Start of Records to process

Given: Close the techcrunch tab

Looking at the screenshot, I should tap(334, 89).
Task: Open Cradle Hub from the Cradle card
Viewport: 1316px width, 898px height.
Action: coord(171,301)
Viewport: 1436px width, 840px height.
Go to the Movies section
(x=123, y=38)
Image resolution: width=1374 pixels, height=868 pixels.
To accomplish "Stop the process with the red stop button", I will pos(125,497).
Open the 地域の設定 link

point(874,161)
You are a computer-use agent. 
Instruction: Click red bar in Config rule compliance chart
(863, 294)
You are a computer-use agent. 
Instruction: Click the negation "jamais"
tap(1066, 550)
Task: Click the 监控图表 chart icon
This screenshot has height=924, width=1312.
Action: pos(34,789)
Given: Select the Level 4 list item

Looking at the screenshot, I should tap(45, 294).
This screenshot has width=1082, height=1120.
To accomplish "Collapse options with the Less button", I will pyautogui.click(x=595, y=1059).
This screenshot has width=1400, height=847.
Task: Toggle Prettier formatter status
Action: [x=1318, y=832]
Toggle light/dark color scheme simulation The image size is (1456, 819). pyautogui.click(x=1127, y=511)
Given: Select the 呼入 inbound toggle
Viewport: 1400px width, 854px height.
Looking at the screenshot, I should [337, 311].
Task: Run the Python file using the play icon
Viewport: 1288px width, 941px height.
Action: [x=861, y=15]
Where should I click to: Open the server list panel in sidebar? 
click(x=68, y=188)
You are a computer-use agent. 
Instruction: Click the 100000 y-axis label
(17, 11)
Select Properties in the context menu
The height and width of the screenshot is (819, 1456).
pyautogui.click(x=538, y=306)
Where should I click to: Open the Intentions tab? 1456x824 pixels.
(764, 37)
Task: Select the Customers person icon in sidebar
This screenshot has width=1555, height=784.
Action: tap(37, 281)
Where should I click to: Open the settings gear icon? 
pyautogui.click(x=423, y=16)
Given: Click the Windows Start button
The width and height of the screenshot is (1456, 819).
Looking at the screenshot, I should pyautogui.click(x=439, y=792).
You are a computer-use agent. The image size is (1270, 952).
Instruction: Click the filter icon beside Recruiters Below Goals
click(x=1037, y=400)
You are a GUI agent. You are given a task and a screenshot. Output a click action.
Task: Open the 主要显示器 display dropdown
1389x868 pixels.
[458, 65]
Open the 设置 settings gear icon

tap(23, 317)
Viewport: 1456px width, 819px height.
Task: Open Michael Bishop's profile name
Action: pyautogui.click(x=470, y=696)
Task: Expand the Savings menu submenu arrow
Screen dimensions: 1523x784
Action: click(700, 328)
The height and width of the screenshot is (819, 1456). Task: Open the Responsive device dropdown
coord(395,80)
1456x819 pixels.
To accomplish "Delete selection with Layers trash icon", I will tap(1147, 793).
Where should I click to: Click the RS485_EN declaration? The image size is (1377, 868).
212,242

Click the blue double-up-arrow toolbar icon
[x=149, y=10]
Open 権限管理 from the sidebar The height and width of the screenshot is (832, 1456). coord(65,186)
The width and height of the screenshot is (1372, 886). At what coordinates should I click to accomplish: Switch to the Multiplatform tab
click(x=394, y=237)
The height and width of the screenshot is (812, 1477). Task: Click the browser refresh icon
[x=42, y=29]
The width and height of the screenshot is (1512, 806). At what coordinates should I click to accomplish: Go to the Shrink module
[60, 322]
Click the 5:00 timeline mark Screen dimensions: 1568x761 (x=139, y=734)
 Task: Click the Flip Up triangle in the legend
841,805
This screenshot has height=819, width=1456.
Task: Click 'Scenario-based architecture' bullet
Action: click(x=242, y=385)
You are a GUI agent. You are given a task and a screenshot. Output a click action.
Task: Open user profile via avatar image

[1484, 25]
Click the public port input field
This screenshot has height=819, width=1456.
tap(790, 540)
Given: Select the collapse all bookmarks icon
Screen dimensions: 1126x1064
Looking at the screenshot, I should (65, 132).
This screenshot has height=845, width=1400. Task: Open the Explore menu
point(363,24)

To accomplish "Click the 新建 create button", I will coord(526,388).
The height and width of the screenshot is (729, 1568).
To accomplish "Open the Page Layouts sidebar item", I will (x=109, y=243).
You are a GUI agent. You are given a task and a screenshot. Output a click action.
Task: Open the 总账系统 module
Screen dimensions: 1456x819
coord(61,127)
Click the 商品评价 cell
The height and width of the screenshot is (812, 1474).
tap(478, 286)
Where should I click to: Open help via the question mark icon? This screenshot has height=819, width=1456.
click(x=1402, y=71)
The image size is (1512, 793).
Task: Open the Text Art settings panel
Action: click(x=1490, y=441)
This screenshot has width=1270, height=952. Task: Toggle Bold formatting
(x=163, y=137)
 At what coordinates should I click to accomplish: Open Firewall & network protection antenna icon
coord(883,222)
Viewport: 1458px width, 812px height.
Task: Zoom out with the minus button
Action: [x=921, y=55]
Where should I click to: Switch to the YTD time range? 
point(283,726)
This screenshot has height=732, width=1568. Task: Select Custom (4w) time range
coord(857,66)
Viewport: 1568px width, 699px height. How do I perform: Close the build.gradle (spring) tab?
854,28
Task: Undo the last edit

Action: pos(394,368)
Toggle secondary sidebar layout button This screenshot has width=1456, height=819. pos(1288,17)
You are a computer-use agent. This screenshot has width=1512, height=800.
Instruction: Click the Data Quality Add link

End of Records to process

* **About this exercise**: Your task is to reproduce each entry exactly.

* **Completed task**:
Given: Close the techcrunch tab

Looking at the screenshot, I should tap(334, 89).
Task: Open Cradle Hub from the Cradle card
Viewport: 1316px width, 898px height.
Action: coord(171,301)
Viewport: 1436px width, 840px height.
Go to the Movies section
(x=123, y=38)
Image resolution: width=1374 pixels, height=868 pixels.
To accomplish "Stop the process with the red stop button", I will pos(125,497).
Open the 地域の設定 link

point(874,161)
You are a computer-use agent. 
Instruction: Click red bar in Config rule compliance chart
(863, 294)
You are a computer-use agent. 
Instruction: Click the negation "jamais"
tap(1066, 550)
Task: Click the 监控图表 chart icon
This screenshot has height=924, width=1312.
Action: pos(34,789)
Given: Select the Level 4 list item

Looking at the screenshot, I should tap(45, 294).
This screenshot has width=1082, height=1120.
To accomplish "Collapse options with the Less button", I will pyautogui.click(x=595, y=1059).
This screenshot has width=1400, height=847.
Task: Toggle Prettier formatter status
Action: [x=1318, y=832]
Toggle light/dark color scheme simulation The image size is (1456, 819). pyautogui.click(x=1127, y=511)
Given: Select the 呼入 inbound toggle
Viewport: 1400px width, 854px height.
Looking at the screenshot, I should [337, 311].
Task: Run the Python file using the play icon
Viewport: 1288px width, 941px height.
Action: [x=861, y=15]
Where should I click to: Open the server list panel in sidebar? 
click(x=68, y=188)
You are a computer-use agent. 
Instruction: Click the 100000 y-axis label
(17, 11)
Select Properties in the context menu
The height and width of the screenshot is (819, 1456).
pyautogui.click(x=538, y=306)
Where should I click to: Open the Intentions tab? 1456x824 pixels.
(764, 37)
Task: Select the Customers person icon in sidebar
This screenshot has width=1555, height=784.
Action: tap(37, 281)
Where should I click to: Open the settings gear icon? 
pyautogui.click(x=423, y=16)
Given: Click the Windows Start button
The width and height of the screenshot is (1456, 819).
Looking at the screenshot, I should pyautogui.click(x=439, y=792).
You are a computer-use agent. The image size is (1270, 952).
Instruction: Click the filter icon beside Recruiters Below Goals
click(x=1037, y=400)
You are a GUI agent. You are given a task and a screenshot. Output a click action.
Task: Open the 主要显示器 display dropdown
1389x868 pixels.
[458, 65]
Open the 设置 settings gear icon

tap(23, 317)
Viewport: 1456px width, 819px height.
Task: Open Michael Bishop's profile name
Action: pyautogui.click(x=470, y=696)
Task: Expand the Savings menu submenu arrow
Screen dimensions: 1523x784
Action: click(700, 328)
The height and width of the screenshot is (819, 1456). Task: Open the Responsive device dropdown
coord(395,80)
1456x819 pixels.
To accomplish "Delete selection with Layers trash icon", I will tap(1147, 793).
Where should I click to: Click the RS485_EN declaration? The image size is (1377, 868).
212,242

Click the blue double-up-arrow toolbar icon
[x=149, y=10]
Open 権限管理 from the sidebar The height and width of the screenshot is (832, 1456). coord(65,186)
The width and height of the screenshot is (1372, 886). At what coordinates should I click to accomplish: Switch to the Multiplatform tab
click(x=394, y=237)
The height and width of the screenshot is (812, 1477). Task: Click the browser refresh icon
[x=42, y=29]
The width and height of the screenshot is (1512, 806). At what coordinates should I click to accomplish: Go to the Shrink module
[60, 322]
Click the 5:00 timeline mark Screen dimensions: 1568x761 (x=139, y=734)
 Task: Click the Flip Up triangle in the legend
841,805
This screenshot has height=819, width=1456.
Task: Click 'Scenario-based architecture' bullet
Action: click(x=242, y=385)
You are a GUI agent. You are given a task and a screenshot. Output a click action.
Task: Open user profile via avatar image

[1484, 25]
Click the public port input field
This screenshot has height=819, width=1456.
tap(790, 540)
Given: Select the collapse all bookmarks icon
Screen dimensions: 1126x1064
Looking at the screenshot, I should (65, 132).
This screenshot has height=845, width=1400. Task: Open the Explore menu
point(363,24)

To accomplish "Click the 新建 create button", I will coord(526,388).
The height and width of the screenshot is (729, 1568).
To accomplish "Open the Page Layouts sidebar item", I will (x=109, y=243).
You are a GUI agent. You are given a task and a screenshot. Output a click action.
Task: Open the 总账系统 module
Screen dimensions: 1456x819
coord(61,127)
Click the 商品评价 cell
The height and width of the screenshot is (812, 1474).
tap(478, 286)
Where should I click to: Open help via the question mark icon? This screenshot has height=819, width=1456.
click(x=1402, y=71)
The image size is (1512, 793).
Task: Open the Text Art settings panel
Action: click(x=1490, y=441)
This screenshot has width=1270, height=952. Task: Toggle Bold formatting
(x=163, y=137)
 At what coordinates should I click to accomplish: Open Firewall & network protection antenna icon
coord(883,222)
Viewport: 1458px width, 812px height.
Task: Zoom out with the minus button
Action: [x=921, y=55]
Where should I click to: Switch to the YTD time range? 
point(283,726)
This screenshot has height=732, width=1568. Task: Select Custom (4w) time range
coord(857,66)
Viewport: 1568px width, 699px height. How do I perform: Close the build.gradle (spring) tab?
854,28
Task: Undo the last edit

Action: pos(394,368)
Toggle secondary sidebar layout button This screenshot has width=1456, height=819. pos(1288,17)
You are a computer-use agent. This screenshot has width=1512, height=800.
Instruction: Click the Data Quality Add link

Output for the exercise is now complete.